▶ [SUPPLIED TEXT]
= = = = =

Without saying anything about plans and the like (I really should have made a Sneakemail address first, because now I’m paranoid) the game I joined is Caviller. I’m playing as Russia. For those not familiar with the geography of Europe, I’m the grey bits over most of the eastern side of the board. Russia’s not as big as it looks in the most important measurement (number of spaces), but it’s still big.

One of my neighbours, who shall remain nameless, has been exhibiting some incredibly strange behaviour. I’ve only engaged in real dialogue with two of the six other players, which is disappointing.

The deadline’s tomorrow morning (for me), so when I wake up I should be able to see how many people have double-crossed me. When planning my moves, I assumed that all of them would (except perhaps one who shall remain unnamed). This is a useful kick up the bum, tactically — you see all these enemy units bearing down on your centres and you try to do the best with what you have.

= = = = =

▶ [GIVEN ENTRIES]

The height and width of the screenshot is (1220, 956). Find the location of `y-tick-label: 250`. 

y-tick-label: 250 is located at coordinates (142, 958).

= = = = =

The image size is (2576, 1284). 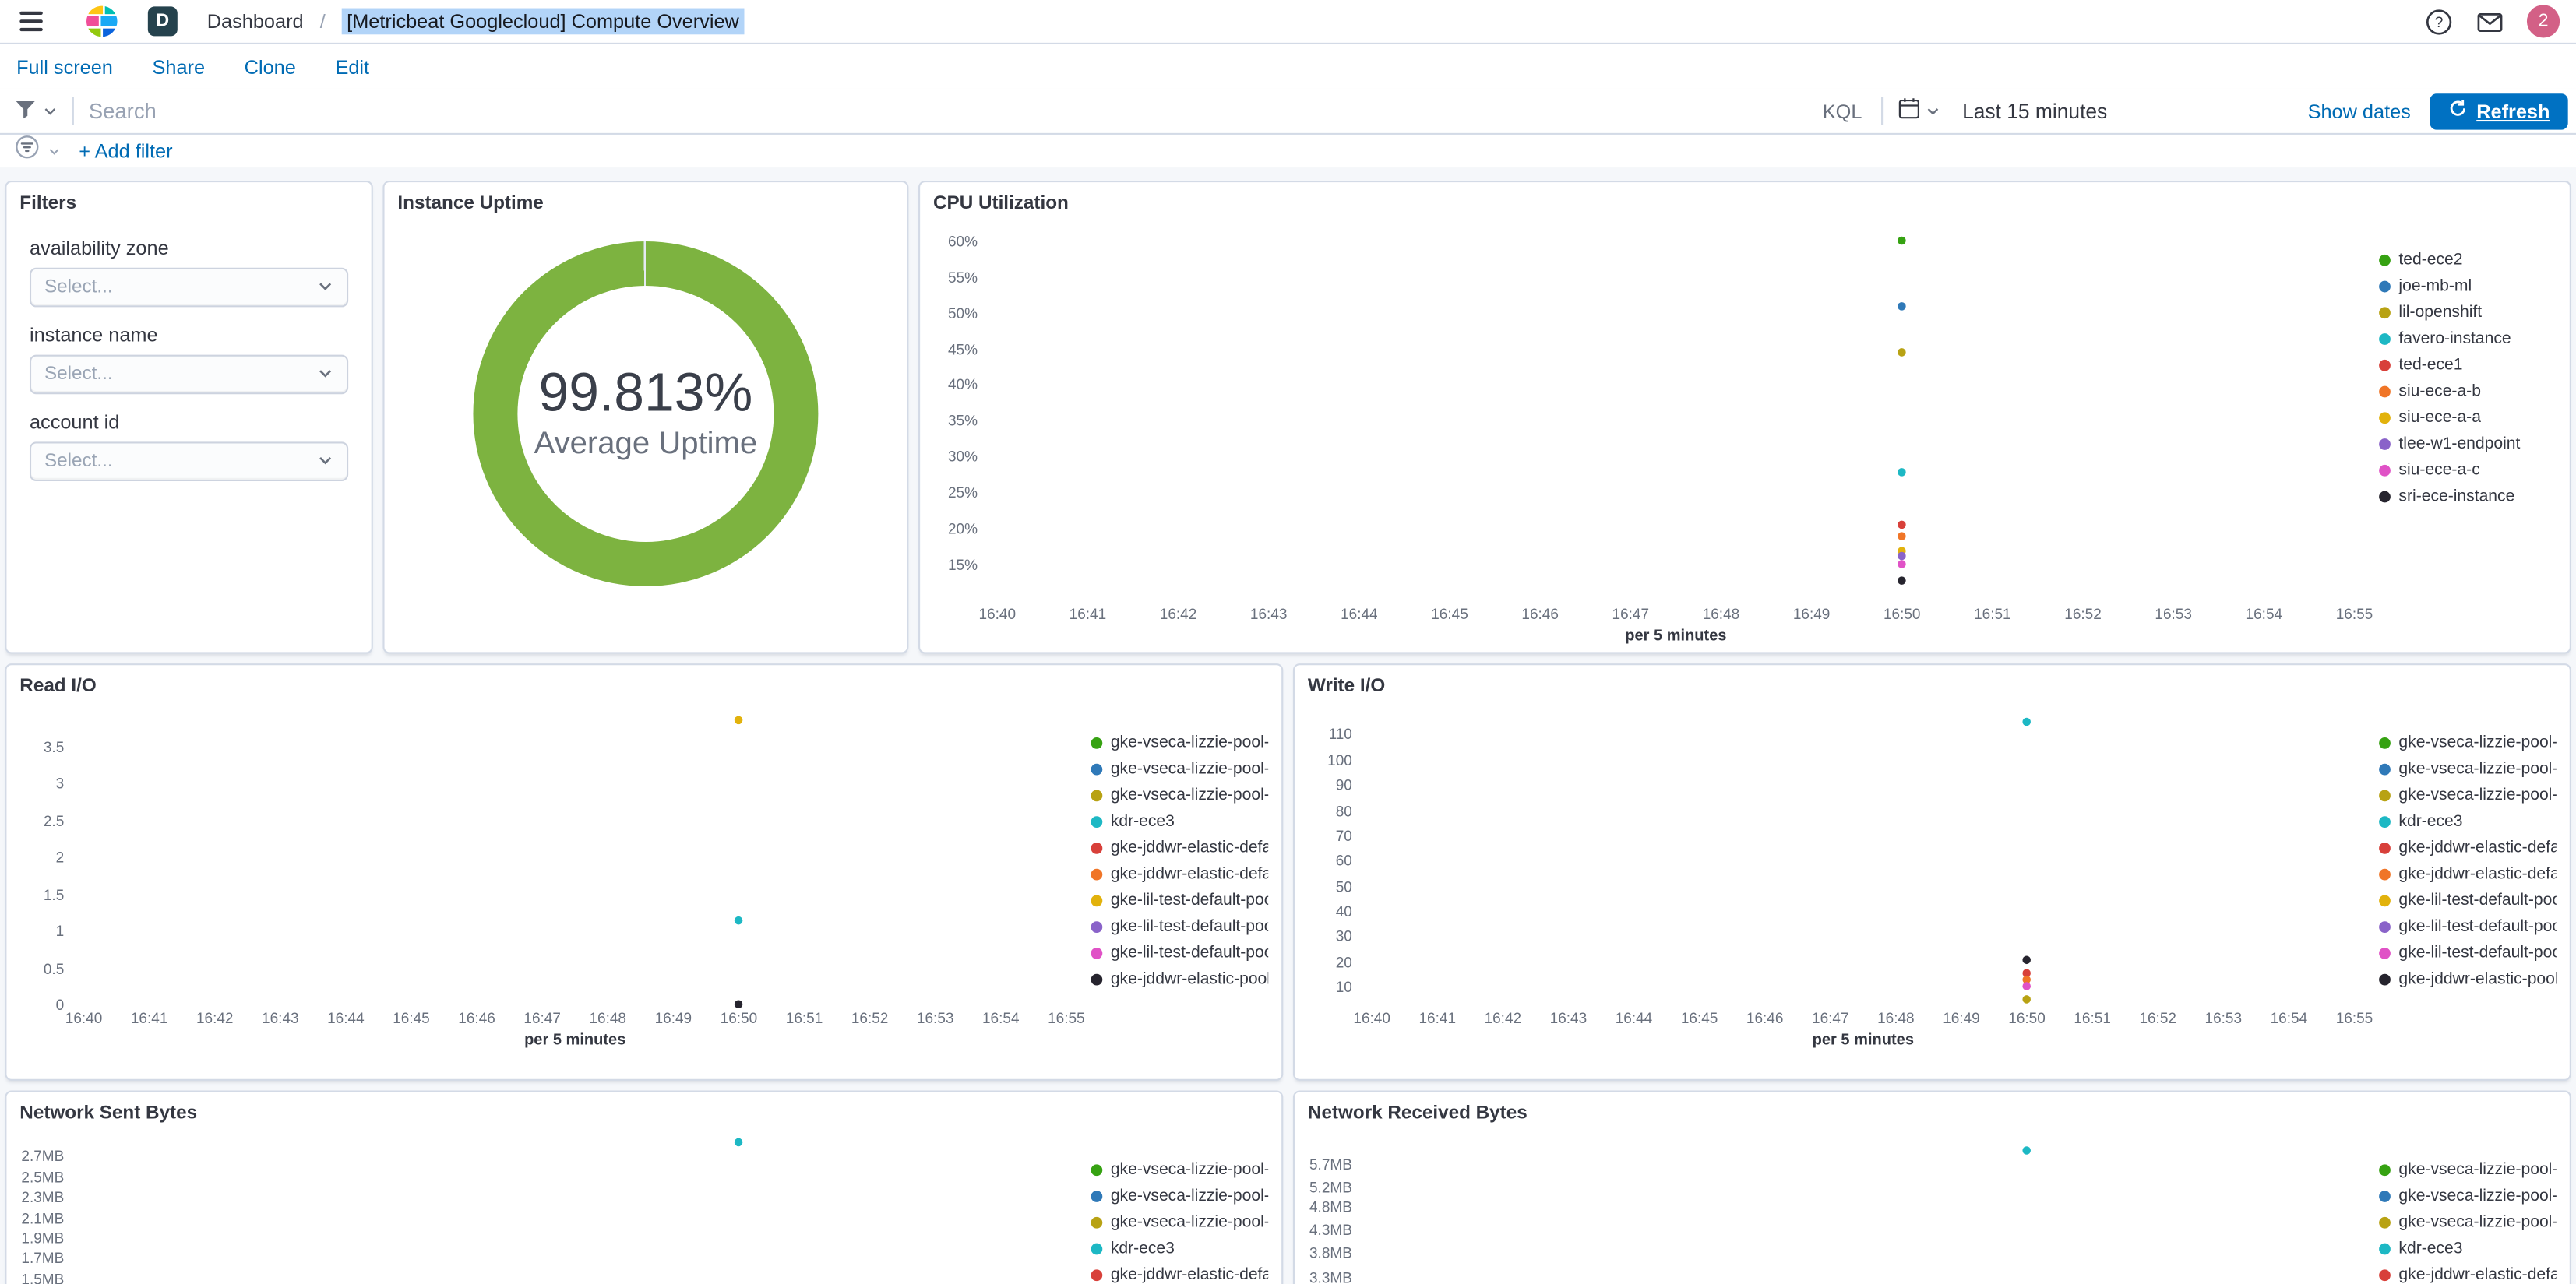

= = = = =

▶ [REQUIRED TASKS]
**A)** List every remark that the Caviller game post places inside parentheses.
**B)** Write the next paragraph of the Caviller game post, picking up after its final sentence.

▶ [RESULTS OF THE EXERCISE]
**A)**
- I really should have made a Sneakemail address first, because now I'm paranoid
- number of spaces
- for me
- except perhaps one who shall remain unnamed

**B)**
Moves can be processed before the deadline, if everyone submits theirs on time. Well, they actually have to set nowait as well, to tell the game that you’ve finally decided (with the convenience of the email judges, it’s easy to change your orders). I tried to do that and the judge told me there was no point. I’ve had this error before but always sort of ignored it and carried on, but not this time.

Searching Google for ‘set nowait: no point’ only throws up the C source code for part of the Diplomacy Njudge software. So I rooted about in that, thought I’d found what I was looking for, tried to double-check, and got confused. Then I decided that this was silly, I should just send a lot of messages to the server to test things.

The message ‘Set nowait: no point!’ means that you’ve already set nowait. Apparently the judge sets nowait by default.

(This might seem obvious, but the latter part had me confused. I can’t see that being useful behaviour.)